* Source text
━━━━━━━━━━━━━━━━

Over a five-year period, the College will award 38 scholarships — 28 to junior or senior undergraduates worth $11,500 each and 10 at the graduate level for $14,000 — to students pursuing biology, chemistry, geology, physics and mathematics. The funding, which totals $799,855, also will be used to establish a first-year learning community for future STEM educators and to research teaching outcomes after program participants graduate.

Noyce Scholars make a post-graduation commitment to teach in districts with high-need schools across New York state. College partners include: Binghamton, Cincinnatus, Cortland, Dryden, Homer, Marathon, McGraw, South Seneca and Tully. The overall goal is to create a continuous pipeline of highly trained STEM educators to teach in the districts that need them the most. 

“This program involves the hard work of a lot of different people from across campus,” said Gregory Phelan, professor and chair of the College’s Chemistry Department as well as the principal investigator for the grant, named after the co-inventor of the microchip.

━━━━━━━━━━━━━━━━

[Collected data entries]

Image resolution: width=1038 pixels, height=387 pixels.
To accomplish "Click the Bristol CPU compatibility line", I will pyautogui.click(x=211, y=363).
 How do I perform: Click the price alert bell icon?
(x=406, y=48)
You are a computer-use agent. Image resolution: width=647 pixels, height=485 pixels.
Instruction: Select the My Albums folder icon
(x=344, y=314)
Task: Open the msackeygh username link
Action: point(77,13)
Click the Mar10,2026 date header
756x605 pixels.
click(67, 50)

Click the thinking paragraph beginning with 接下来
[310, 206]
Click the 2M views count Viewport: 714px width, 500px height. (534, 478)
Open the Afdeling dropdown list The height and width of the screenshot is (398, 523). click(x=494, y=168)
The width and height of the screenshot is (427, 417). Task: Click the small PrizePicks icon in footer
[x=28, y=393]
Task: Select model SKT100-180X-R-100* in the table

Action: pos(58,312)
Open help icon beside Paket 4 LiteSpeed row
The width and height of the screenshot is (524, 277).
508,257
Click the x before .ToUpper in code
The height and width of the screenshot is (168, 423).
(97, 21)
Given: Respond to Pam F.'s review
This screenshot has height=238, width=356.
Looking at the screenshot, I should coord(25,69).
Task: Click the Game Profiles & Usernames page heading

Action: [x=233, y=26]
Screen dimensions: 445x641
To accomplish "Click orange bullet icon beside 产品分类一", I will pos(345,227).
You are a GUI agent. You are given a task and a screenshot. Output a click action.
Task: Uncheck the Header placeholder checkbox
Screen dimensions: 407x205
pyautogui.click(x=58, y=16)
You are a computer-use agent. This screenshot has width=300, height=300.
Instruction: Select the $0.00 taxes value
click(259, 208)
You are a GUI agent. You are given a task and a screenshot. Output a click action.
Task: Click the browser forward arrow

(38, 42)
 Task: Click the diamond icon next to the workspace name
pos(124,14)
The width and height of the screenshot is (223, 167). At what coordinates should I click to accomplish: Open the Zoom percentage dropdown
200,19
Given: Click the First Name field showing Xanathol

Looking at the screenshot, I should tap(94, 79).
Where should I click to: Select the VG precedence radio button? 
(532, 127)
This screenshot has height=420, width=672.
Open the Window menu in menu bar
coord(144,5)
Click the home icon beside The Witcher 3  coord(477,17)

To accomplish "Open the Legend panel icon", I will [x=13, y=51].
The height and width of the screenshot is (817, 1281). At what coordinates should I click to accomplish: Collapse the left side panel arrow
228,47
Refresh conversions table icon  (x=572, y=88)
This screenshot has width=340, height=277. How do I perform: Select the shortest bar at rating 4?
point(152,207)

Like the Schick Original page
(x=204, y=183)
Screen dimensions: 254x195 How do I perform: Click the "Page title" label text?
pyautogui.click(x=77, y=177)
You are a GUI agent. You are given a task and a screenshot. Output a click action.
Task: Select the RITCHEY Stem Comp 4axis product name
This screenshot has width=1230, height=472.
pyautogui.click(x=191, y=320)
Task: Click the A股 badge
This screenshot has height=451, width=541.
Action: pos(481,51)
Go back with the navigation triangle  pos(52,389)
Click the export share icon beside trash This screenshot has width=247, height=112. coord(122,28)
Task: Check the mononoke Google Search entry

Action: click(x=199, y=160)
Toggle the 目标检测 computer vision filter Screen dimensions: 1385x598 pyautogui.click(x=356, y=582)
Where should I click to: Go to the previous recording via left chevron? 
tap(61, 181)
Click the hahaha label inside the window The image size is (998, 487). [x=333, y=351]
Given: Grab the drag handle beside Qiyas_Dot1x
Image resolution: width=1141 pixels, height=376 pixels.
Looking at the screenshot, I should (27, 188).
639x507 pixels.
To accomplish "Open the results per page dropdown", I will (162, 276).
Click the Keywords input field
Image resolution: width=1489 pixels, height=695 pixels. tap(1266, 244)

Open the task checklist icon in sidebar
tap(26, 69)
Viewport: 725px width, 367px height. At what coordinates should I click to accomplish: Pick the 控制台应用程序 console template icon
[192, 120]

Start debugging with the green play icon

━━━━━━━━━━━━━━━━

* Work order 1
In the Noyce scholarship text, what is each graduate-level scholarship worth?
* Work order 2
Pick up the Noyce scholarship text after its last sentence and continue writing it.

* Answer space 1
$14,000

* Answer space 2
SUNY Cortland’s Noyce Scholarship application committee also included Noelle Chaddock, chief diversity officer; Kerri Freese, the Noyce Scholarship Program coordinator; Mary Gfeller, associate professor of mathematics; Rena Janke, associate professor of biological sciences; and Angela Pagano, assistant dean for accreditation in the School of Education, in addition to support from the SUNY Urban Teacher Education Center.

“There are many students in our classes who aren’t going to be scientists but who need to be just as scientifically literate,” Phelan said. “We try to put an emphasis on using innovative teaching strategies — getting away from the traditional lecture in the sense that professors stand in front of a classroom and profess knowledge to students. We spend more time doing inquiry-based activities, both in laboratories and lectures.”

Kolhatkar said she likely would not have considered SUNY Cortland if not for the Noyce Scholarship Program. In 2010, when the College received its first phase of Noyce funding, she already held a master’s degree in mechanical engineering from Cornell. A former classroom volunteer in India and substitute teacher in Ithaca, she was looking for a rewarding way to navigate a career change in her early 40s.

“I liked the idea of doing something worthwhile with my time,” said Kolhatkar, who travels overseas to India each summer to work with children who are hearing impaired or blind. “I couldn’t believe someone was willing to pay me to talk about math and science.”

She also benefitted from networking with other Noyce Scholars at the program’s national conference in Washington, D.C., she said. The Noyce Teacher Scholarship Program supports roughly 300 programs across the country.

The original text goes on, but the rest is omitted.